まさか、あのドワーフがこの世界に居るの?
「そうでしょ? 腕のいいドワーフに造らせたの。素材はオニキスドラゴンの竜鋼よ」
「ドワーフをこき使うのは気に入らないが、良い職人を探す眼はあるようだな。素材も悪くねぇし、なかなかの鍛冶師のようだ」
「ふふ、やっぱりドワーフ同士だと分かるのね」
リリスは装備を褒められて嬉しそうだ。
それよりもドワーフの事を聞きたい。本当に僕が考えているドワーフなのだろうか。ああ、でもコンラートさんもドワーフっぽいな。
「コンラートさん、ドワーフってどんな種族ですか?」
「そうだなぁ、改めて聞かれると説明しにくいな。背が低くて物を創るのが好きで酒が好きなのがドワーフってところか」
「この国では見かけませんよね?」
「そりゃあそうだ。ドワーフのほとんどは魔族に従ってる。魔族が今いる場所は元々ドワーフの土地だったんだ。今のエドレス王国から逃げ出した魔族たちは、ドワーフの土地を占領しそのまま配下に置いたって訳だ。待遇は悪くねぇから、逃げ出す奴らはそうはいねぇだろ」
僕の想像通りのドワーフだ。
でも、魔族の支配下に甘んじている辺りはショックかもしれない。魔王と戦うとドワーフとも戦わないといけないのかな……。

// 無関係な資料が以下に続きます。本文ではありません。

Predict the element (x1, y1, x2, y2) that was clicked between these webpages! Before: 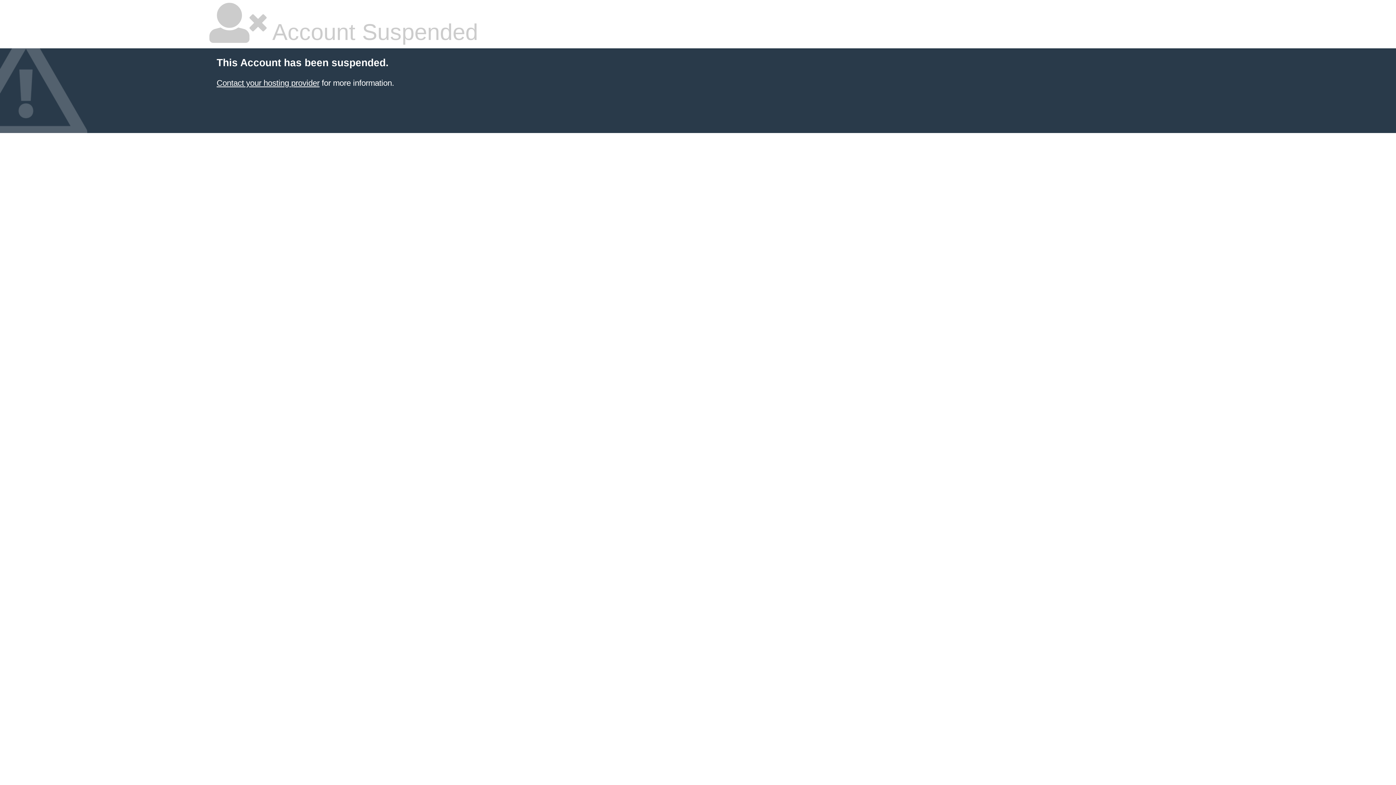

「言っておくが、ドワーフと戦おうなんて思わねぇ方がいい。俺もドワーフだから分かるが、戦いになれば道具揃えてさっさと逃げ出す奴らばかりだ。奴らが固執するのは先祖が守って来た土地だけだからな」
「じゃあ無視すればいいってことですか?」
「むしろこちら側に引き込めるだろうな。金払いの良い方に味方するからよ。ああ、酒でもいいぞ」
良い情報を手に入れられたかもしれない。
彼らが魔族に従っているのは、待遇が良いことと土地を押さえられていることだ。この二つをどうにかすれば、金と酒でこちら側に引き込める可能性が高い。
「そんじゃあ俺は防具を造るから、近くの村で一ヶ月くらい待ってくれ」
「ええ!? 一ヶ月もですか!?」
「あたりまえだろう。素材はそこらの物じゃねぇし、微調整だって本人がいねぇと困るじゃねぇか。魔王と戦う防具を、すべて俺に丸投げにしたいと言うなら勝手にやらせてもらうがよ」
「一ヶ月待ちます!」
よくよく考えれば、第五の賢者と呼ばれるコンラートさんでも、魔王に勝つための防具なんて知るはずもない。知っていればすでに造っていたはずだ。
僕達はコンラートさんの言葉を信じて、一ヶ月ほど近くの村に滞在することにした。